Hart Van Denburg/CPR News
The remodeled Table Mesa King Soopers grocery store in Boulder reopens Wednesday, Feb. 9, 2022, less than a year after a mass shooting there left 10 people dead. Company officials gave news media a preview as workers stocked shelves and prepared for customers.

Boulder. Aurora. Columbine.

These were just a few of Colorado’s mass shootings that Congress members referenced during Thursday’s House Judiciary Committee hearing on a package of gun policies the chamber is expected to vote on next week.

Democratic Rep. Joe Neguse said the bill makes “common sense changes for gun laws that will save lives.”

The Protecting Our Children Act includes a number of measures intended to tighten the rules on gun ownership, such as raising the age to buy a semi-automatic rifle from 18 to 21, regulating ghost guns, requiring safe storage, cracking down on illegal gun trafficking and straw purchases, and banning bump stocks and large capacity magazines.

“From Sandy Hook to Uvalde, far too many communities have been plagued by the scourge of gun violence. As policy makers we have the opportunity today to do our part in stopping this violence,” Neguse said. “Because Boulder can’t wait any longer. Colorado can’t wait any longer and our country certainly can’t wait any longer.”

But many Republicans argued the legislation was rushed and potentially unconstitutional. They noted that the 9th Circuit Court of Appeals recently struck down a California law that prohibited the sale of semiautomatic weapons to anyone under 21. The majority decision came from two Trump appointees, with the panel’s one Clinton appointee dissenting.

Ranking Republican Jim Jordan called the federal bill “political theater.”

“Democrats cobbled together a package of measures. This is not a real attempt, in my judgment, to find solutions,” Jordan said. “The bill won’t make our schools safer. It will hamper the rights of law-abiding citizens and it will do nothing to stop mass shootings.”

But Democrats argued Congress has taken too long to act.

“You say it’s too soon to take action, that we are politicizing these tragedies to enact new policies? It has been 23 years since Columbine, 15 years since Virginia Tech, 10 years since Sandy Hook,” Chairman Jerry Nadler said, listing even more mass shootings. “Too soon? My friends, what the hell are you waiting for?”

GOP Rep. Ken Buck, a former federal prosecutor, said he was part of a group that went into Columbine after the infamous attack in 1999. “One thing I’ve learned from law enforcement, and one thing I’ve learned from being involved in these particular shootings and also observing what’s happening in our country – these laws will not help the situation.”

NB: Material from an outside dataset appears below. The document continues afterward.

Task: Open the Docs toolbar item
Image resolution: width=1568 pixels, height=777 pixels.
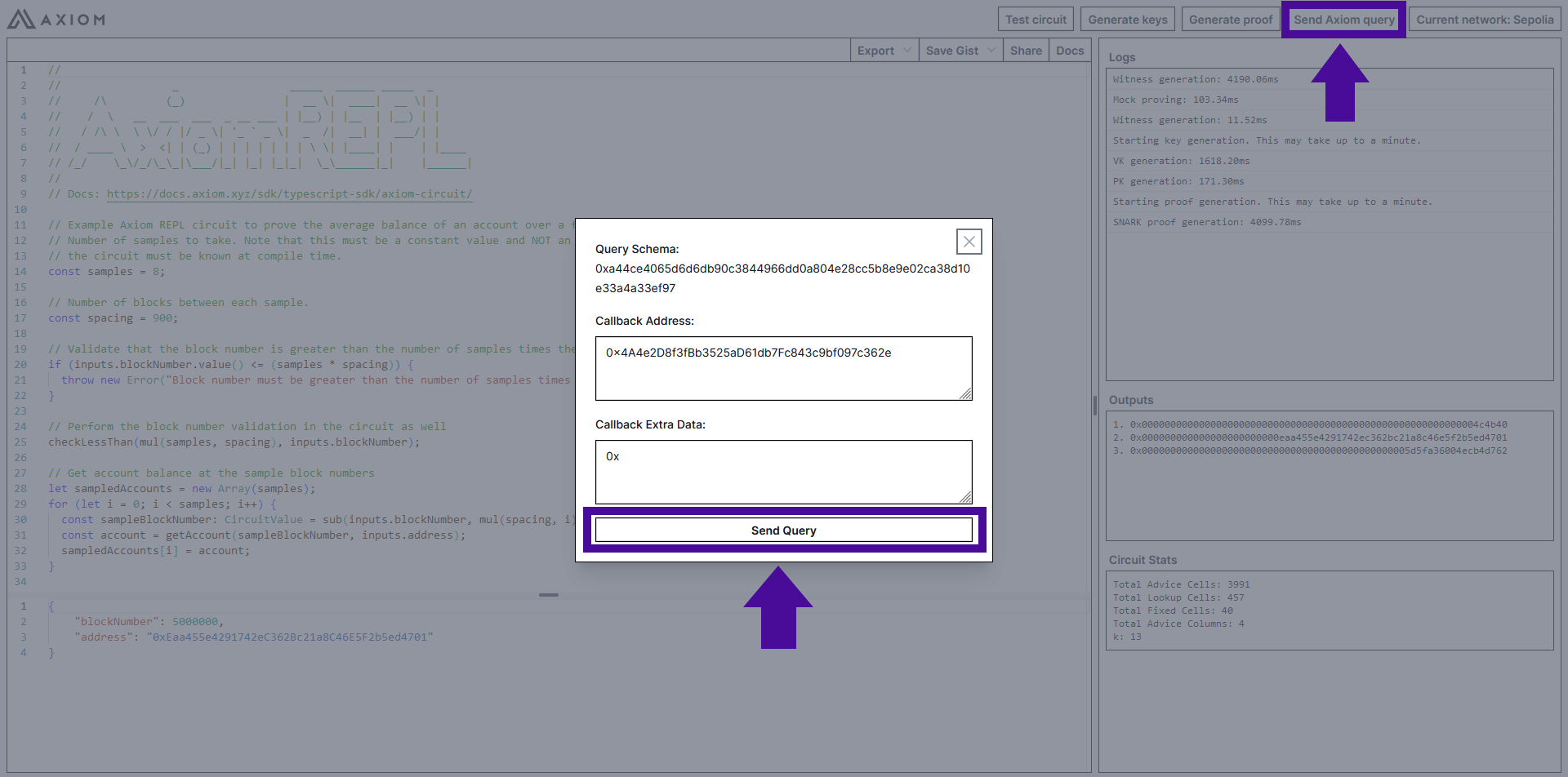Action: pyautogui.click(x=1069, y=51)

Buck said he would not support the gun control package. Like other Republicans, he argued none of the measures “would have prevented what happened” in the most recent mass shootings.

“We have a serious problem involving family, involving drugs, involving mental health. We have gone in the wrong direction in the last 40 or 50 years.” Buck said. “Blaming the gun for what’s happening in America is small-minded.”

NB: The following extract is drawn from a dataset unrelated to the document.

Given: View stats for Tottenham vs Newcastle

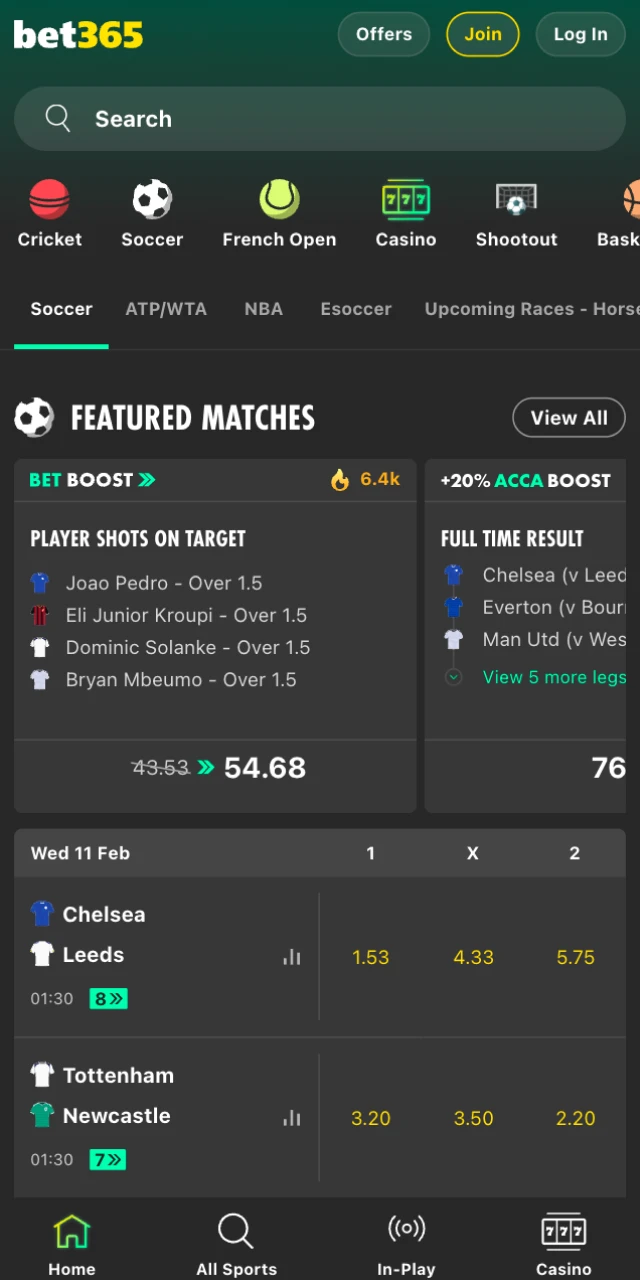Looking at the screenshot, I should 291,1118.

The Eastern Plains representative noted the AR-15 is the “gun of choice for killing raccoons before they get to our chickens. It is a gun of choice for killing a fox. It is a gun that you control predators on your ranch, on your farm, on your property."

Instead, Buck said he’d entertain ideas such as hardening schools and rolling back the ability to declare them gun-free zones. He also called for hearings to come up with “answers that are meaningful,” something he said Republicans would do should they take the majority in November.